Stored data entries:

══════════════════════════════

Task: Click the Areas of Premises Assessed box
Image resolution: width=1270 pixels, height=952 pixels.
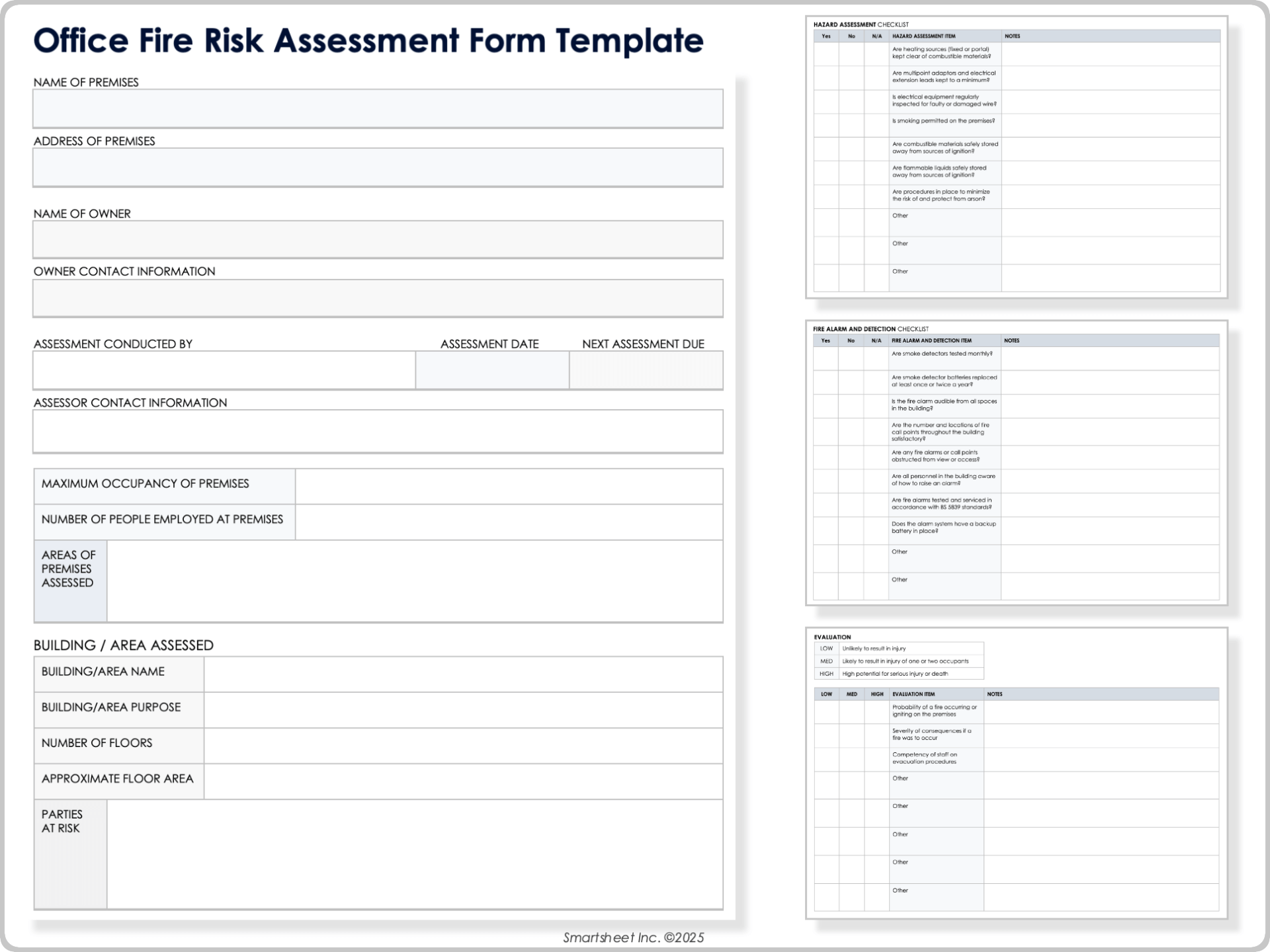Action: click(415, 580)
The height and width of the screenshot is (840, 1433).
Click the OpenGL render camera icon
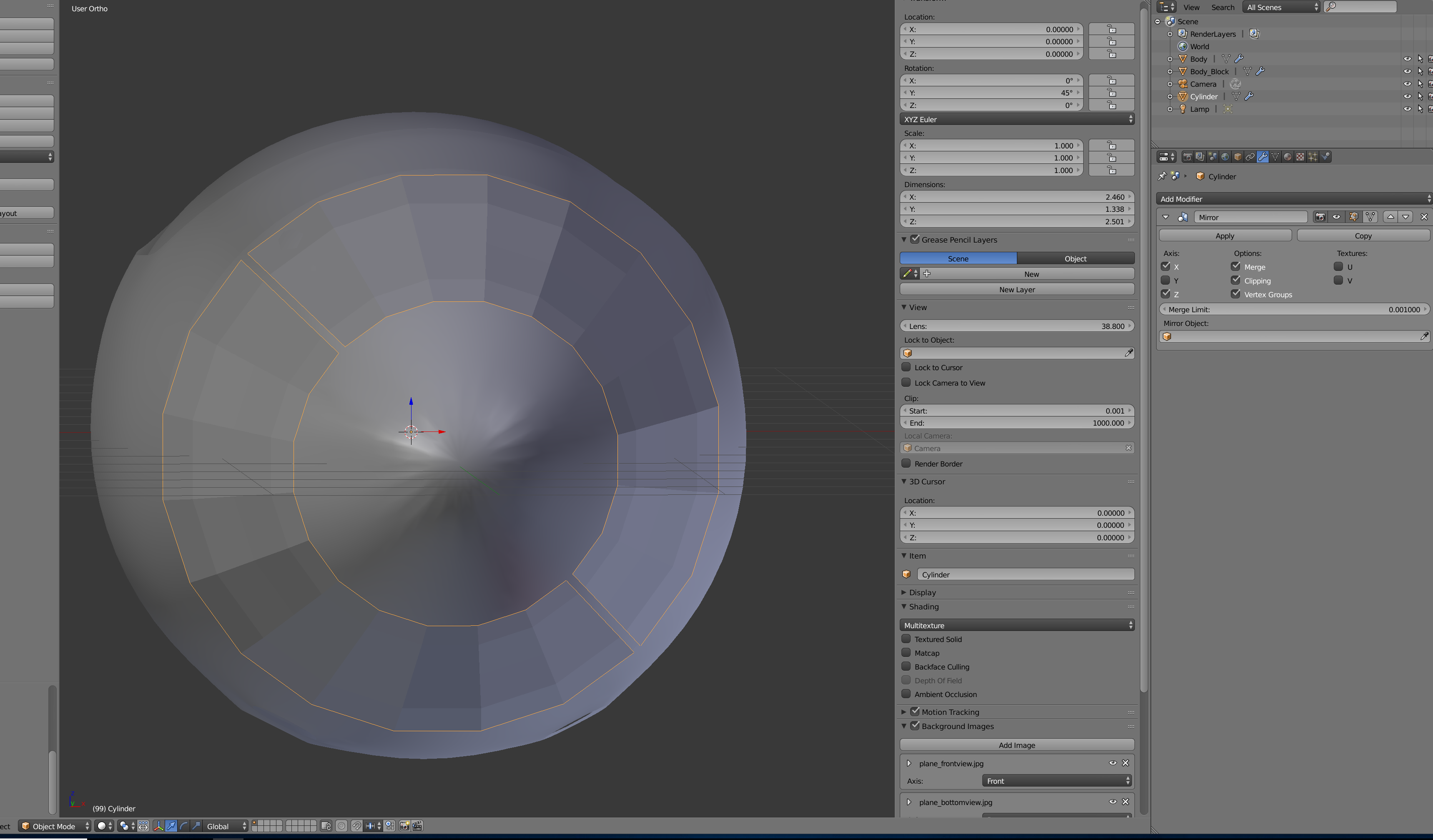(x=404, y=826)
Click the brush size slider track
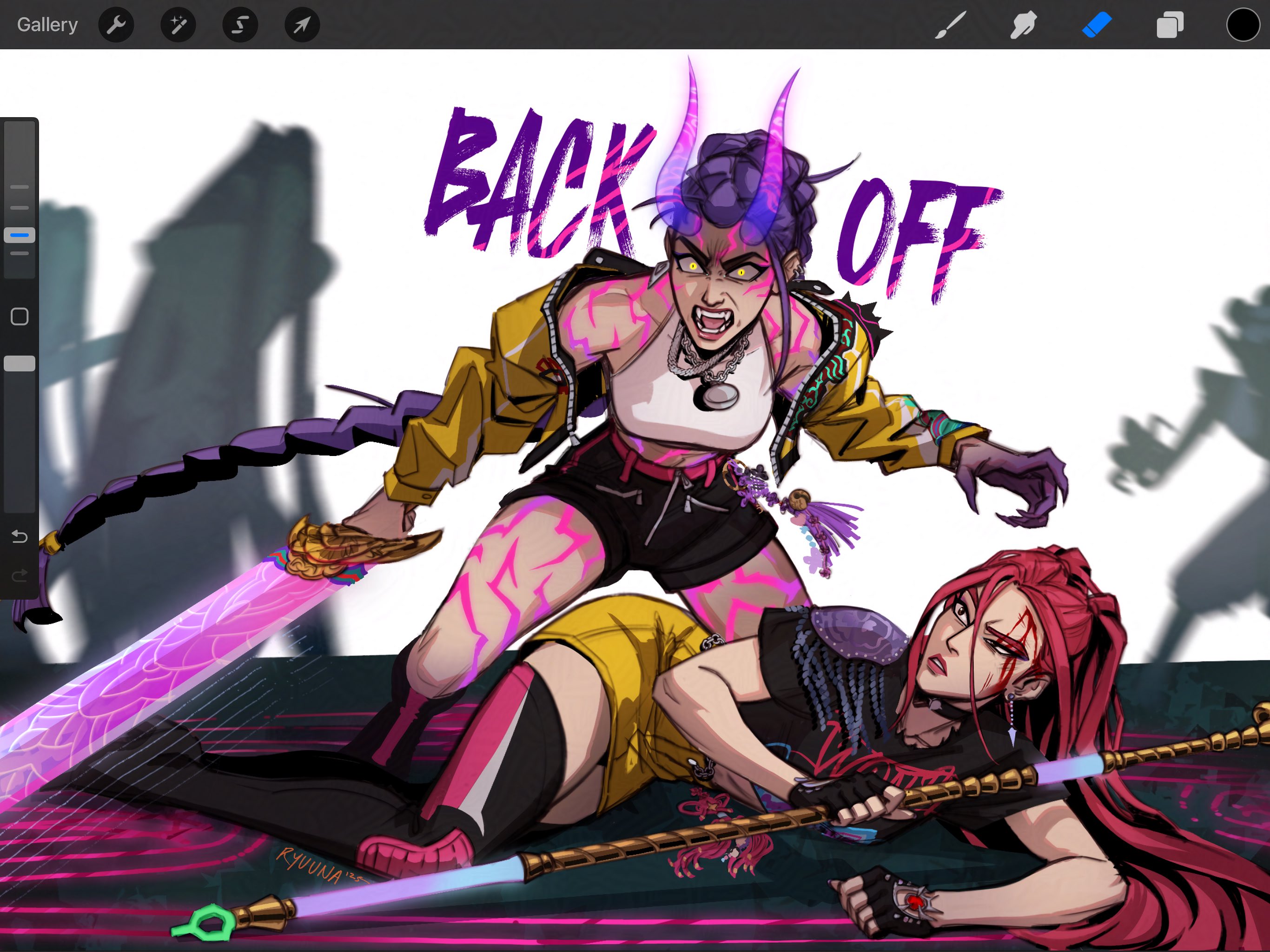 pos(20,155)
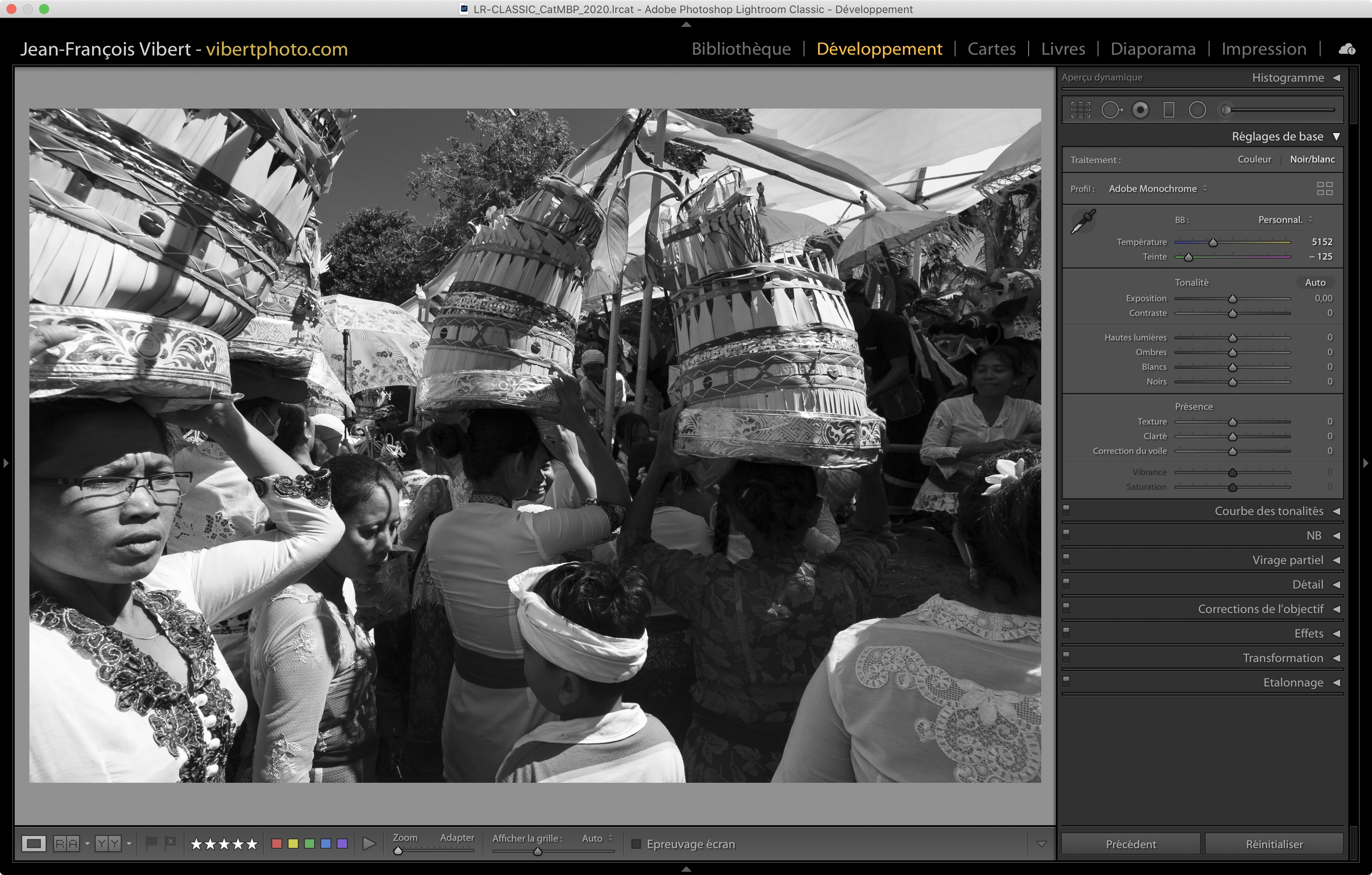Pick the white balance eyedropper

(x=1083, y=222)
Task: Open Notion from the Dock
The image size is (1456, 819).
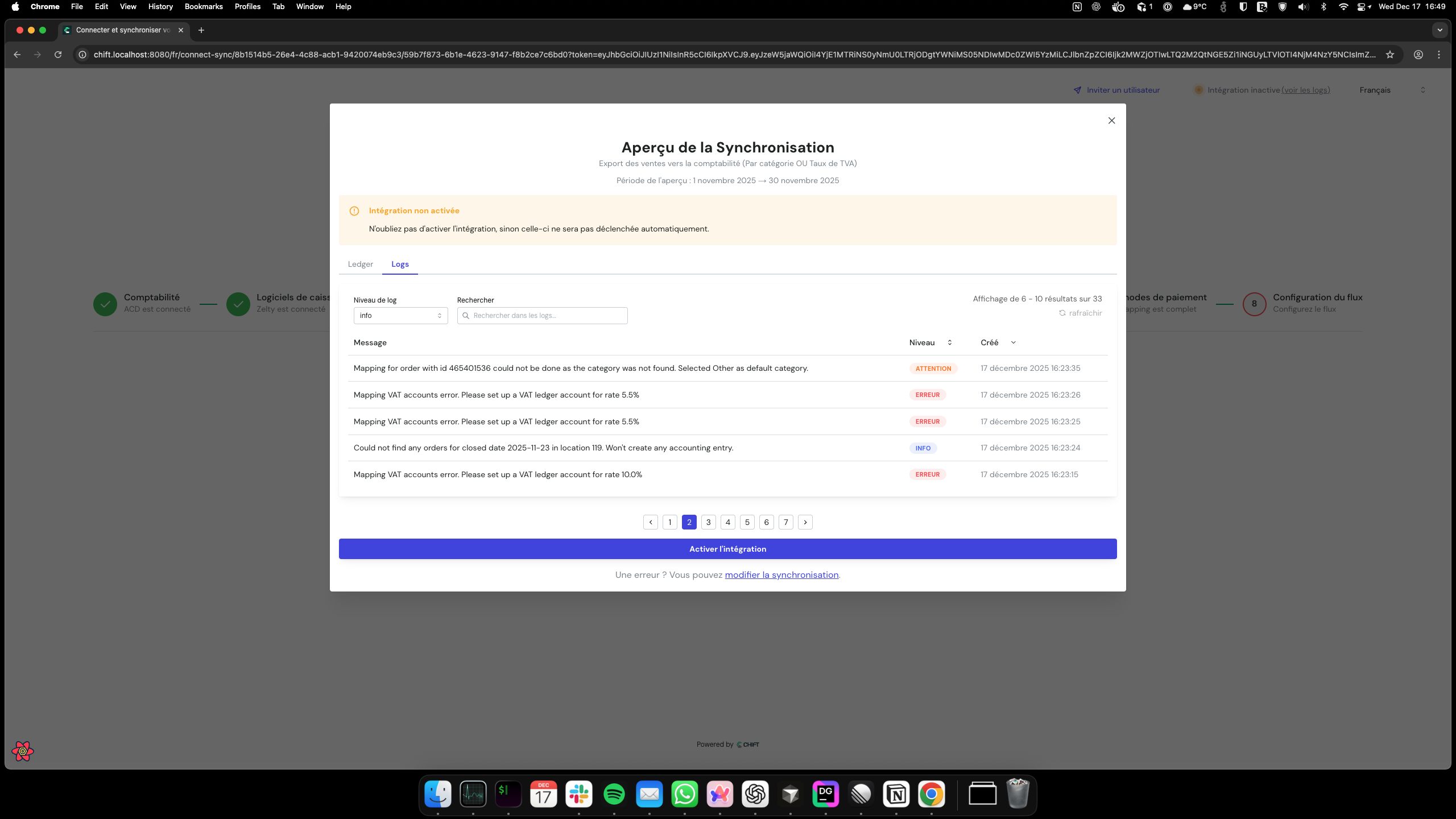Action: tap(896, 794)
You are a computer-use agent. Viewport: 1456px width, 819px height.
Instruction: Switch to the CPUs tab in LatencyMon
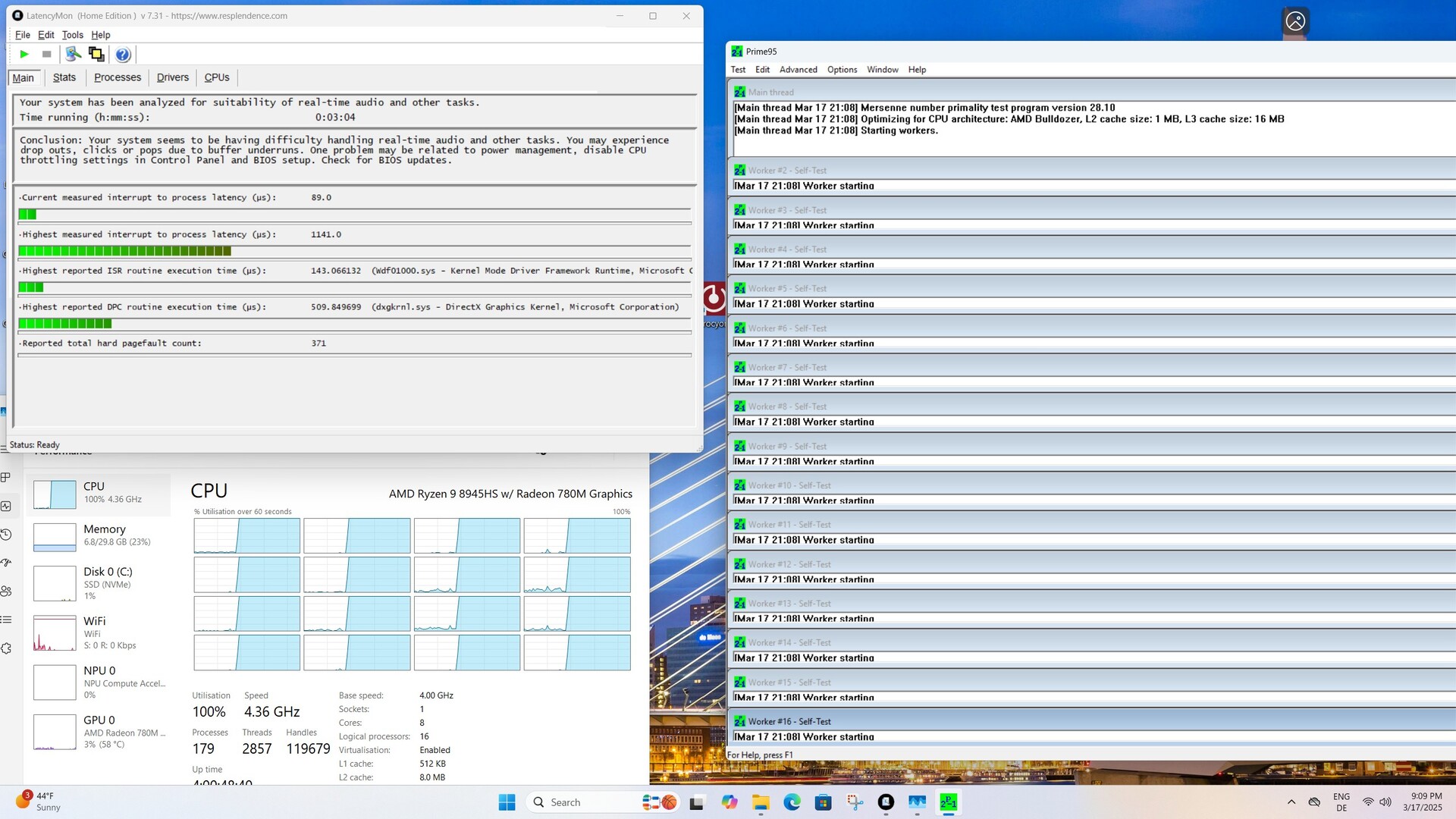[x=216, y=77]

══════════════════════════════

**Directions:** Leave the pictures out and reproduce all of the records exactly.

**Expected output:**
Task: Click the Areas of Premises Assessed box
Image resolution: width=1270 pixels, height=952 pixels.
Action: click(415, 580)
The height and width of the screenshot is (840, 1433).
Click the OpenGL render camera icon
(x=404, y=826)
Click the brush size slider track
 pos(20,155)
Pick the white balance eyedropper

(x=1083, y=222)
Task: Open Notion from the Dock
The image size is (1456, 819).
Action: tap(896, 794)
You are a computer-use agent. Viewport: 1456px width, 819px height.
Instruction: Switch to the CPUs tab in LatencyMon
[x=216, y=77]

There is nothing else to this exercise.